Il giorno 8, a tredici ore, il cardinale moriva e subito, vestito da vescovo, “fo posto in portego sopra una tavola coverta da uno panno d’oro con “torze atorno“, e, mentre il segretario Manenti procedeva all’inventario dei denari, degli argenti e delle ricche tappezzerie, i rettori aprivano il testamento dinanzi ai parenti. Il defunto, dopo alcuni legati ai fratelli e ai nipoti, lasciava buona parte del suo patrimonio alla Repubblica “et vuol essere sepulto in chiesa san Marco et sia l’arca di bronzo alta di tera tre pe’ et mezo, stia sempre coverta di panno d’oro qual fruado (consumato) quello sia posto uno novo con uno tapedo“. Il giorno dopo portarono a Venezia cinque forzieri contenenti novantamila ducati e sei casse di argenti e di tappezzerie; dal convento di Betlemme a Padova vennero consegnati ai rettori altri ventimila ducati colà depositati dal cardinale, “et in uno camin di una camera dil vescovado fu trovadi altri trentamila ducati“. La Repubblica tra denaro e argenterie e altro aveva ereditato dal cardinale la bella somma di duecentomila ducati.
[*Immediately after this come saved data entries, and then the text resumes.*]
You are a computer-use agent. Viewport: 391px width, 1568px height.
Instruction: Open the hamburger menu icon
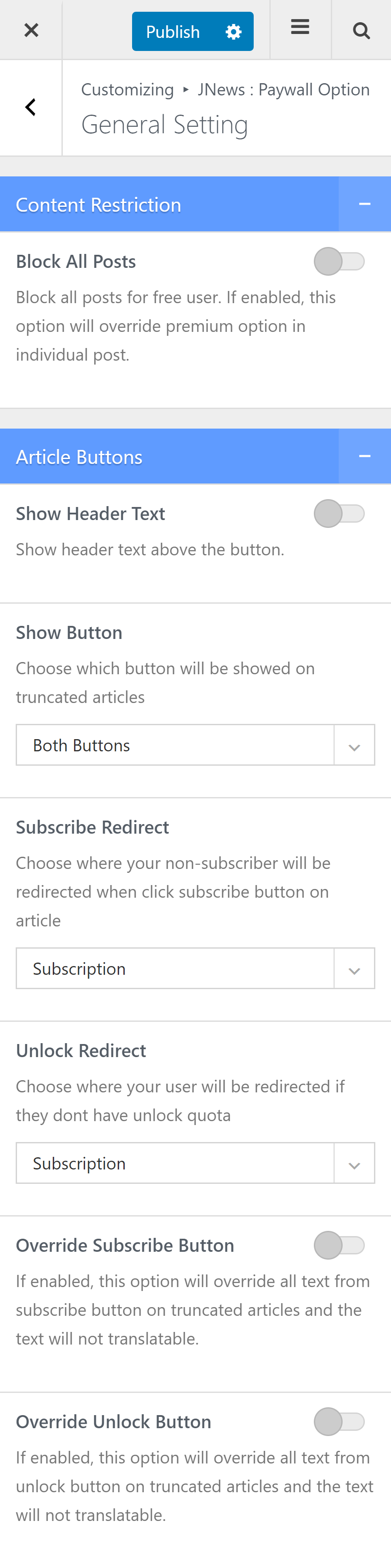[x=300, y=27]
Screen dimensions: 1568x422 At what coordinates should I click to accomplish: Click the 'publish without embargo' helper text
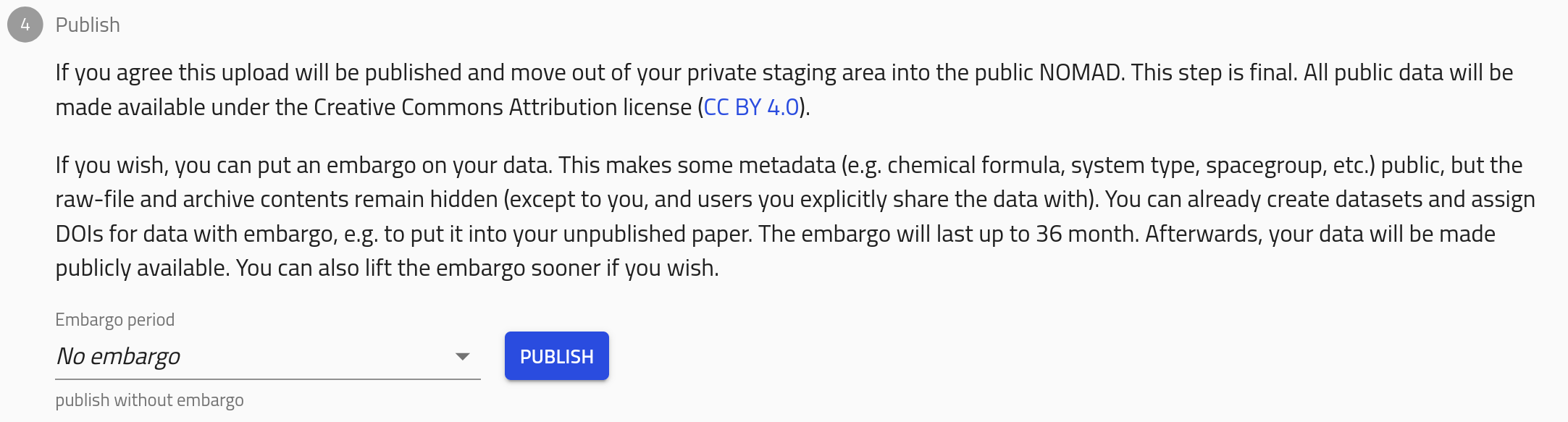(x=149, y=400)
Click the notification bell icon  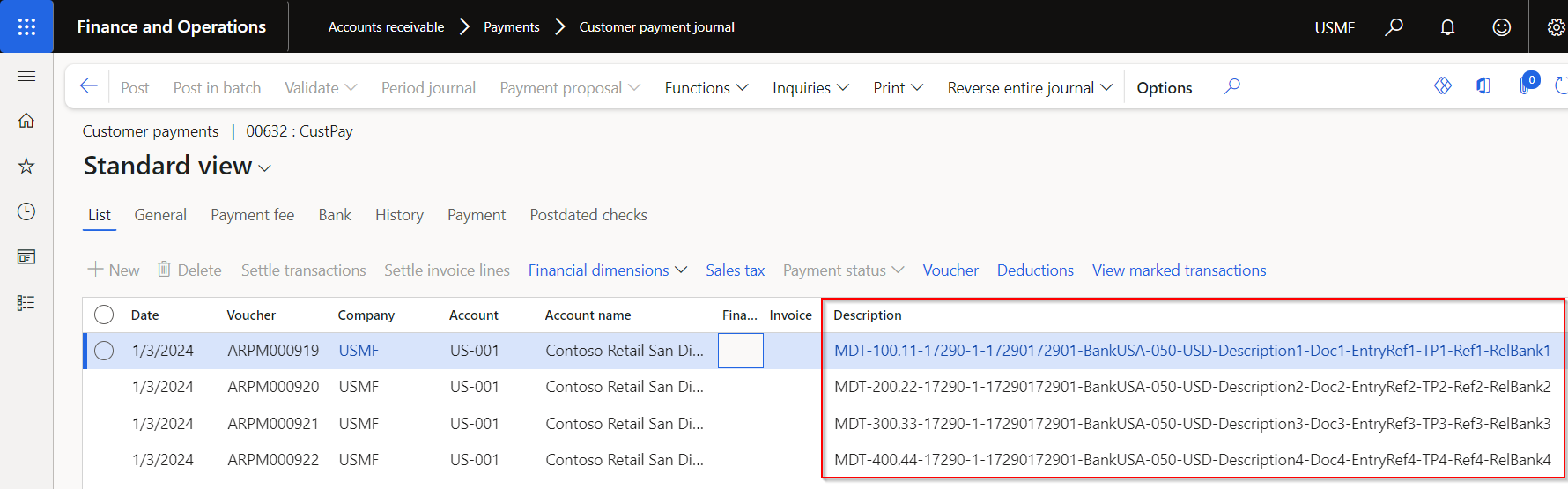pos(1447,27)
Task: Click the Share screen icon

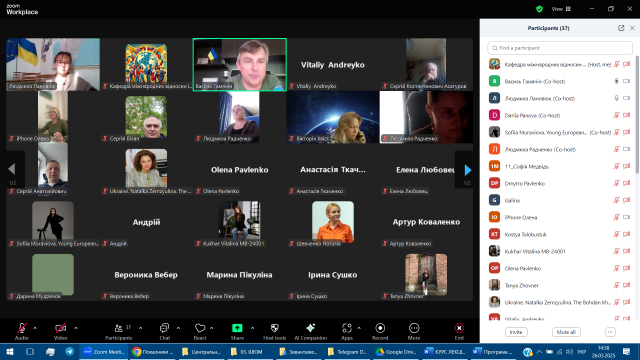Action: pos(237,328)
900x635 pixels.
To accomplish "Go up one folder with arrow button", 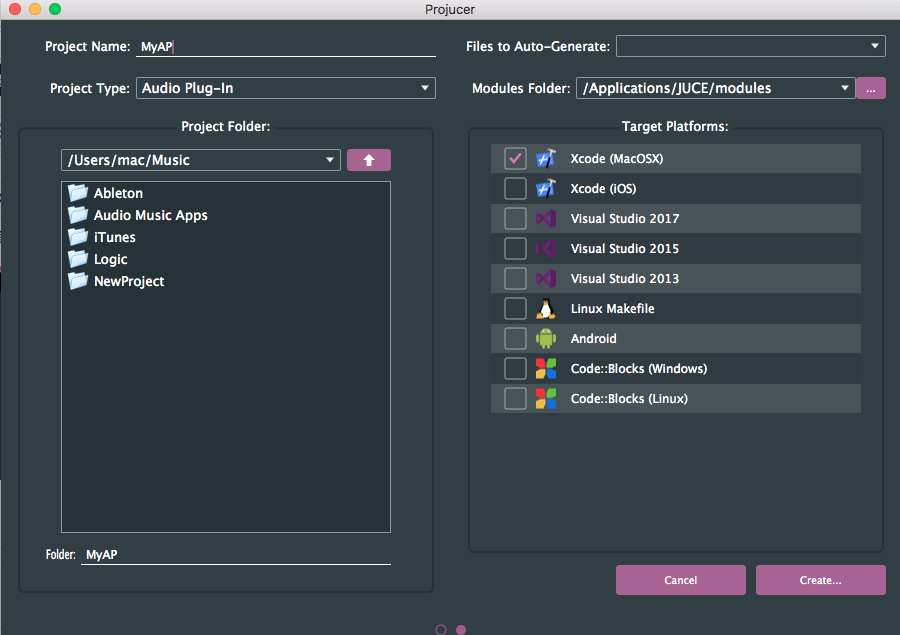I will tap(368, 160).
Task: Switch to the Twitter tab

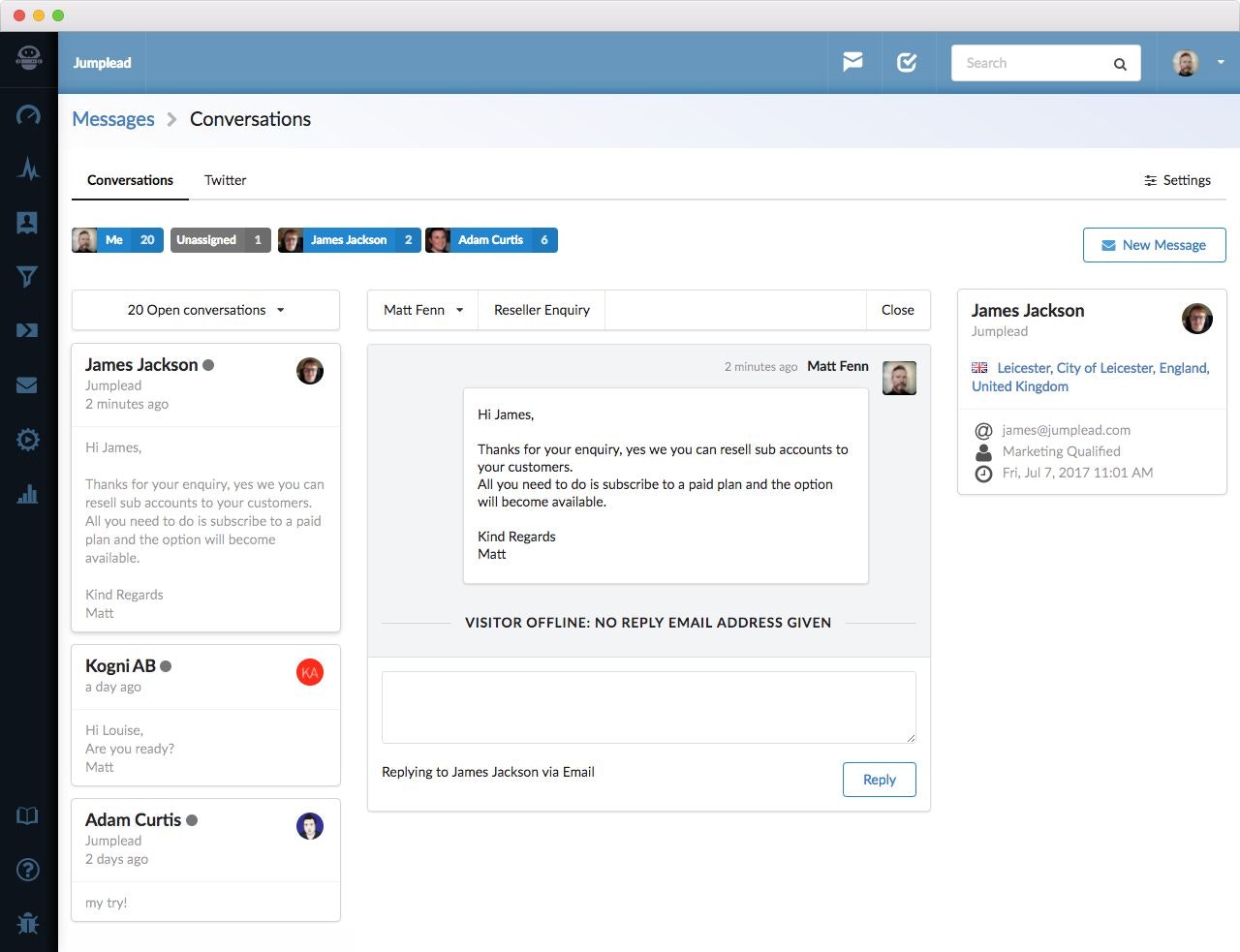Action: [225, 180]
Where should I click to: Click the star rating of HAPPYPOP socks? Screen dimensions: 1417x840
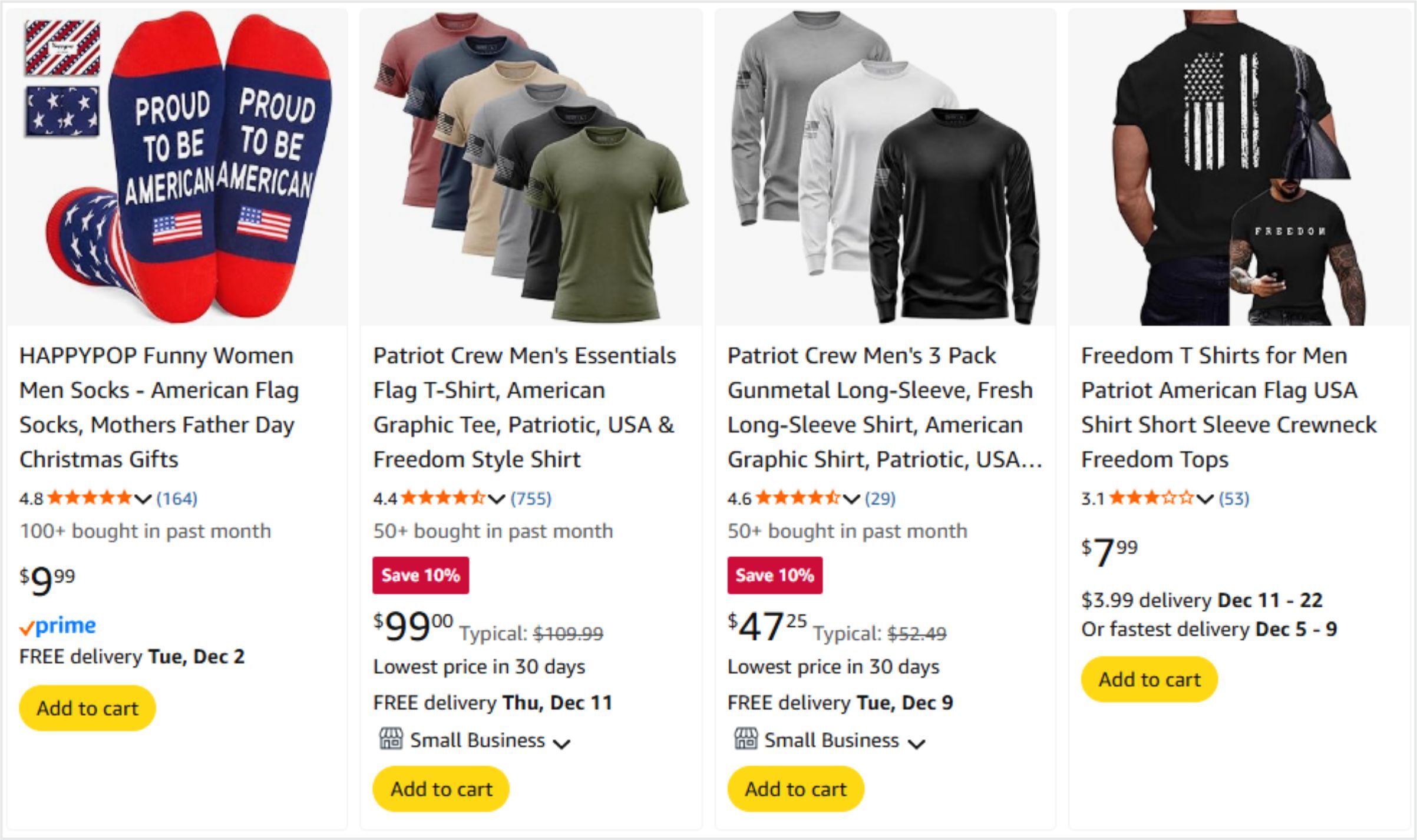tap(90, 498)
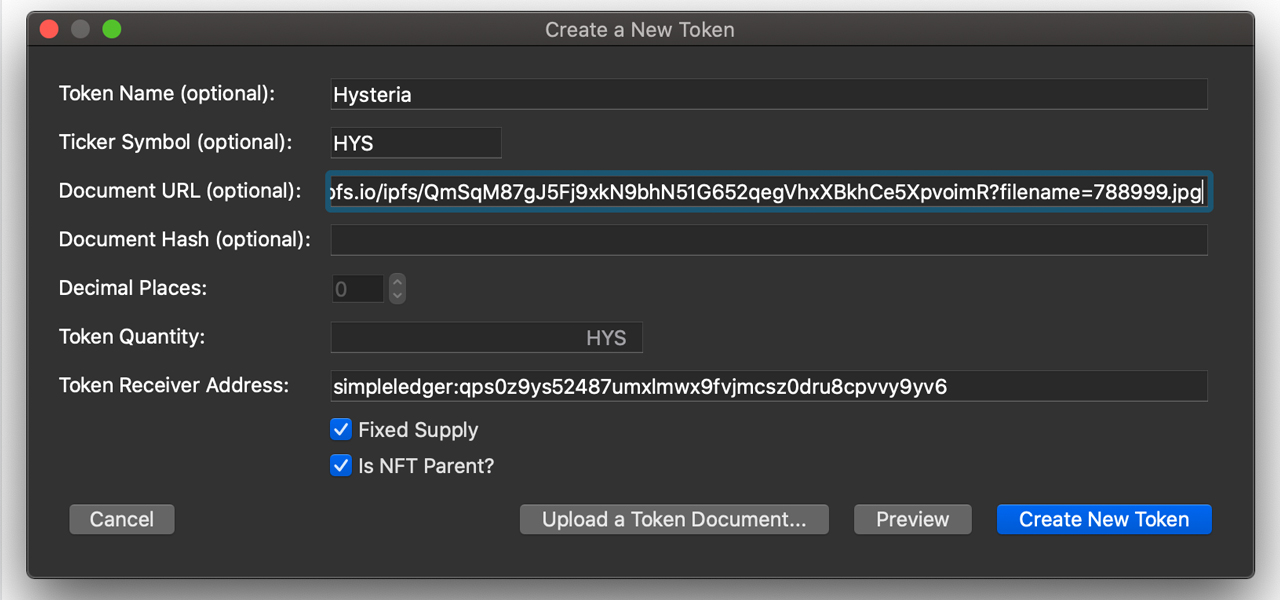Minimize the window with the gray button
1280x600 pixels.
tap(80, 30)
I funerali di Giovanni Battista Zen furono fatti in San Marco il 16 maggio; costarono alla Signoria tremila ducati e le messi funebri si ripeterono per otto giorni. Nel 1503 il Senato gli decretò il famoso mausoleo di bronzo nella Cappella della Vergine della Scarpa o Cappella Zen in chiesa San Marco, opera magnifica di Antonio Lombardo, Giovanni Alberghetti e Piero Campanato. (1)

(1) Giovanni Malgarotto. IL GAZZETTINO, 23 marzo 1927

FOTO: Alfonso Bussolin. Pubblicazione riservata. Non è consentita nessuna riproduzione, con qualunque mezzo, senza l'autorizzazione scritta del detentore del copyright.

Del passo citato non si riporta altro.